Книги

Недоросль имперского значения

22
18
20
22
24
26
28
30

– Не могу, не могу! – передразнил его разбойник. – А всё туда же – на дело. Тьфу!

С этими словами он молниеносно ухватил ближайшую квочку и одним движением открутил ей голову. Крови хлынула фонтаном, а меня скрутило в очередном приступе рвоты.

– Неженки! – выплюнул Юрас, бросил тушку на землю, и, отвернувшись, пошёл в избу. – Хоть ощипите, что ли.

– Ощипать-то мы могём, – выпалил Мишка, после чего метнулся в избу и выскочил с котелком, полным воды, поставил его на угли, и, подняв за лапы переставшую биться птицу, сунул её в воду. Потом ногами затолкал в костёр несколько тонких поленьев и начал их раздувать. Туча пепла, взметнувшаяся из очага, моментально увеличила слой грязи, покрывавший мальца.

– Ты кто будешь? – через какое-то время переключил он своё внимание на меня.

– Стёпка я, Степан.

– Изловили?

– Угу.

– Один был, или с попутчиками?

– С попутчиками… был.

– Ясно… – в голосе пацана почему-то проскользнули нотки грусти. Странно, учитывая то, как он недавно рвался "на дело". А может и именно поэтому. – В Калугу шёл?

– Ага. Пока туда. Но вообще-то мне в Питер надо. К Ломоносову.

– К Ломоносову?! – удивлённо переспросил пацан. – Как же – ждёт он, поди, тебя.

– Ждёт – не ждёт, я мне во как надо. – я ребром ладони провёл по шее, показывая как мне надо.

– Болеет, говорят, Михайло Василич. Никого не принимает.

Блин, точно! Сейчас же шестьдесят третий год! Значит, жить ему осталось всего ничего. А я тут прохлаждаюсь!

– Постой! – внезапно осенило меня. – А ты-то тут, в лесах сидючи, откуда знаешь?
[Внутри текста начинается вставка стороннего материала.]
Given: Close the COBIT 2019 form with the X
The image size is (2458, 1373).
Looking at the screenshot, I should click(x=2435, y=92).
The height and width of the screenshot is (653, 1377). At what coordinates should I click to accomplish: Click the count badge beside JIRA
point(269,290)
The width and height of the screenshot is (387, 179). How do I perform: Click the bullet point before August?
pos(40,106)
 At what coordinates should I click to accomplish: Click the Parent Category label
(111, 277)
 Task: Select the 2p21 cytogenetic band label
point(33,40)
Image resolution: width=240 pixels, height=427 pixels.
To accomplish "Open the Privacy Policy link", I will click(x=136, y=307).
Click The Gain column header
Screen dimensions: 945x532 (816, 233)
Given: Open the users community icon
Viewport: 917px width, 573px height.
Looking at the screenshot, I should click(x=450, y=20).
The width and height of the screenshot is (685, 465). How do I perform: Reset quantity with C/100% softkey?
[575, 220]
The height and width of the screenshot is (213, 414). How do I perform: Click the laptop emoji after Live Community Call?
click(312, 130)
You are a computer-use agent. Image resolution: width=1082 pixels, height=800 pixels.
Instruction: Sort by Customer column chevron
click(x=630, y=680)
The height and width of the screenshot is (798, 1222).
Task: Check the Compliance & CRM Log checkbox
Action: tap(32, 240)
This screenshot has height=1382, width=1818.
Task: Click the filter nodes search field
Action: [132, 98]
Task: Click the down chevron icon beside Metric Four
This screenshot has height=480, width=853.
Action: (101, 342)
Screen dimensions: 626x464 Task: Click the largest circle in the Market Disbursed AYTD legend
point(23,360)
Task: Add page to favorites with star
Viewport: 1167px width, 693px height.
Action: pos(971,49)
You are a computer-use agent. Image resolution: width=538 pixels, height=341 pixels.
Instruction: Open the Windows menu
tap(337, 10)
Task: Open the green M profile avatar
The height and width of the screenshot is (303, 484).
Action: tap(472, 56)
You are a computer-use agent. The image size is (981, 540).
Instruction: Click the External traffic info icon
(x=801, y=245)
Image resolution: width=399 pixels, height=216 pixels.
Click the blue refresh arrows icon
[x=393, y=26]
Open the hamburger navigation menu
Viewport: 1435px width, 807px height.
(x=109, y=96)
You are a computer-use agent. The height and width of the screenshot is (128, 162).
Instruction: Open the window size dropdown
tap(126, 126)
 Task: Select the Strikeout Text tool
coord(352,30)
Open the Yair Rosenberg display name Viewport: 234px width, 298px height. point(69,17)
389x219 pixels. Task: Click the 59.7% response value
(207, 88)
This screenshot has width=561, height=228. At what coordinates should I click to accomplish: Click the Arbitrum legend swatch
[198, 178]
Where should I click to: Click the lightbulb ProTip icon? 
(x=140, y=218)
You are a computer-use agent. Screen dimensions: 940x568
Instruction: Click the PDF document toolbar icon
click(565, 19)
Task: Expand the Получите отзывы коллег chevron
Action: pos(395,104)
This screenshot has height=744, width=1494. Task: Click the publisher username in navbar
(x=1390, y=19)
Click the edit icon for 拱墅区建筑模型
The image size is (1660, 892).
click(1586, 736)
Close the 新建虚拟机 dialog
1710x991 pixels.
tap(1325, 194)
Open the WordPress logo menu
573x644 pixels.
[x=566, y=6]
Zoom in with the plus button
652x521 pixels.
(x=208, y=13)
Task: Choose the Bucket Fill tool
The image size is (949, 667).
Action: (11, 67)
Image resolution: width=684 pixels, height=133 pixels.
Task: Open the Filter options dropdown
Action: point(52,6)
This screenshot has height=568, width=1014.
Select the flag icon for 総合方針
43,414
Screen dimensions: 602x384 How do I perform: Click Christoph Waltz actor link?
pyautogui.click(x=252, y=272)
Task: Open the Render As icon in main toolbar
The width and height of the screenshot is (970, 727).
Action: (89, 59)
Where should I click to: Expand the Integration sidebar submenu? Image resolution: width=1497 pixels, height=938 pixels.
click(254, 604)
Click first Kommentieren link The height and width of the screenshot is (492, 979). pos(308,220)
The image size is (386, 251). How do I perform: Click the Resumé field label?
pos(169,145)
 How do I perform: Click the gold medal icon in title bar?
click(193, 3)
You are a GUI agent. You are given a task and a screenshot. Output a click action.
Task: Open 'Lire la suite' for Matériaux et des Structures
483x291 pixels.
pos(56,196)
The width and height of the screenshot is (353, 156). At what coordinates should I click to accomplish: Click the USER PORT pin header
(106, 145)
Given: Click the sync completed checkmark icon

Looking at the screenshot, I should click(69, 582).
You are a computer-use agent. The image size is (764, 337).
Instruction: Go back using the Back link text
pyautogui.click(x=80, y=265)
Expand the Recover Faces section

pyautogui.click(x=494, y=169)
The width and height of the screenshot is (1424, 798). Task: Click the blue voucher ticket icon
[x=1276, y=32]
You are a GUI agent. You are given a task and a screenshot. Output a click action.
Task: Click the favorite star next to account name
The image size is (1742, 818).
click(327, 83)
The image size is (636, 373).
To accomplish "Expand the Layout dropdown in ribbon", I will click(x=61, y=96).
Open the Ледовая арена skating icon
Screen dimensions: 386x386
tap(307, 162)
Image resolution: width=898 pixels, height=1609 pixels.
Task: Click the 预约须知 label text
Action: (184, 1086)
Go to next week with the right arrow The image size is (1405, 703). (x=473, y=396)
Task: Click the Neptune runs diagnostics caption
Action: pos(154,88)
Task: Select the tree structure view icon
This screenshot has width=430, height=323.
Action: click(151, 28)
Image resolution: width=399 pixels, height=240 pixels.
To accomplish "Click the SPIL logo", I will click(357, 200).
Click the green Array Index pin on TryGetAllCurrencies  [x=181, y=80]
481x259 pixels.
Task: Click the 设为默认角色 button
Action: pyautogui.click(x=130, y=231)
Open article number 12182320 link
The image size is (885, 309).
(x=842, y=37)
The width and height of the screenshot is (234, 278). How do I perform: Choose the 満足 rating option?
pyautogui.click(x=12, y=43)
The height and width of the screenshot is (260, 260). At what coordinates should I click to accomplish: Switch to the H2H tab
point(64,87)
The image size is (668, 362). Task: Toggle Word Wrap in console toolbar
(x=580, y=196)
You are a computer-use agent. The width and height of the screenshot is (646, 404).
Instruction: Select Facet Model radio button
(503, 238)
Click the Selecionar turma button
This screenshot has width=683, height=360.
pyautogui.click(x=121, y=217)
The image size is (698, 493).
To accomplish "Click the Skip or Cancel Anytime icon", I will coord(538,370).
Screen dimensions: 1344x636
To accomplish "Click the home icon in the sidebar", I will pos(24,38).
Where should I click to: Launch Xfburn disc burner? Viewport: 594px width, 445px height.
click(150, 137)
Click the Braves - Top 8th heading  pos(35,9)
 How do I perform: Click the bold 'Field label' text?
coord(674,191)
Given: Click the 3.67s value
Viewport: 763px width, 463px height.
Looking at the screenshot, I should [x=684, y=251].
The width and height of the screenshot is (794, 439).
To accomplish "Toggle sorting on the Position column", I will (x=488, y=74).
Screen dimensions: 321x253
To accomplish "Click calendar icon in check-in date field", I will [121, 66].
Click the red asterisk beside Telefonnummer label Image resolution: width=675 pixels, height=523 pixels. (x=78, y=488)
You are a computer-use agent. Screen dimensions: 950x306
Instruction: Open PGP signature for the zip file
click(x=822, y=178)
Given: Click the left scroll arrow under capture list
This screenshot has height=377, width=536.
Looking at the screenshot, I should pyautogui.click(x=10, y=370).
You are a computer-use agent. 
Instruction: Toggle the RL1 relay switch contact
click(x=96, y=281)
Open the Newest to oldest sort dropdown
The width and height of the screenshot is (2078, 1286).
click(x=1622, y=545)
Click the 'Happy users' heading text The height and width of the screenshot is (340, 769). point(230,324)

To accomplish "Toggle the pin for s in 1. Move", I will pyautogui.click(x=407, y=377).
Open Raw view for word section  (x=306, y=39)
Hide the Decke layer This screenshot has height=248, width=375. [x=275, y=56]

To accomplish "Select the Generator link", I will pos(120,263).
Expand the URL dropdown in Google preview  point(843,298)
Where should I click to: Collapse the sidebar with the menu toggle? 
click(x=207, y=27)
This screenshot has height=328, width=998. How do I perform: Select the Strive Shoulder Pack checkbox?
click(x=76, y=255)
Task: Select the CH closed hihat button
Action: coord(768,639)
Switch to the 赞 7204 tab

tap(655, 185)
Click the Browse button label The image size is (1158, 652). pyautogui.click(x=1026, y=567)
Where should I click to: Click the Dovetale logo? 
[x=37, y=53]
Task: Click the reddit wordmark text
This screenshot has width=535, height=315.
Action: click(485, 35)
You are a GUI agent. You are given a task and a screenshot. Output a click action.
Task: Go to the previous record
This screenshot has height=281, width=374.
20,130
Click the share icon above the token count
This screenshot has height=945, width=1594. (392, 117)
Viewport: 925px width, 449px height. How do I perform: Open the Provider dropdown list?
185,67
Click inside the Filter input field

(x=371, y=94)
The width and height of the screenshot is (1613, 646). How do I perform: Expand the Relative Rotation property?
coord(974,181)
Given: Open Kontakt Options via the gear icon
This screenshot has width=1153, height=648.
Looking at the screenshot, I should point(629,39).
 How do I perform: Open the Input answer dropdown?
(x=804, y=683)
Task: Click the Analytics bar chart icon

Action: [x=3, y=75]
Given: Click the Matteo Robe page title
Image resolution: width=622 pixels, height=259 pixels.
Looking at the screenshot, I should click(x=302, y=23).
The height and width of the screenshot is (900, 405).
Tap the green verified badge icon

Из под склонённой к костру головы блеснули два внимательных глаза.

– Тс-с! – прошипел Мишка, украдкой оглядевшись. – Потом…

* * *

За весь оставшийся день Юрас показался только один раз. Он бросил к костру затхлый мешок, в котором оказалось с полведра сморщенной прошлогодней репки и несколько тощих морковок. От нечего делать я помог Мишке в приготовлении нехитрой похлёбки, заодно поделившись с ним сухарями из своих запасов. За всё это время мы почти не разговаривали. Так – "подай", да "подержи". На все мои попытки начать более содержательный разговор, он отвечал таким настороженным и, отчасти испуганным взглядом, что я тут же сворачивал тему, надеясь на обещанное "потом".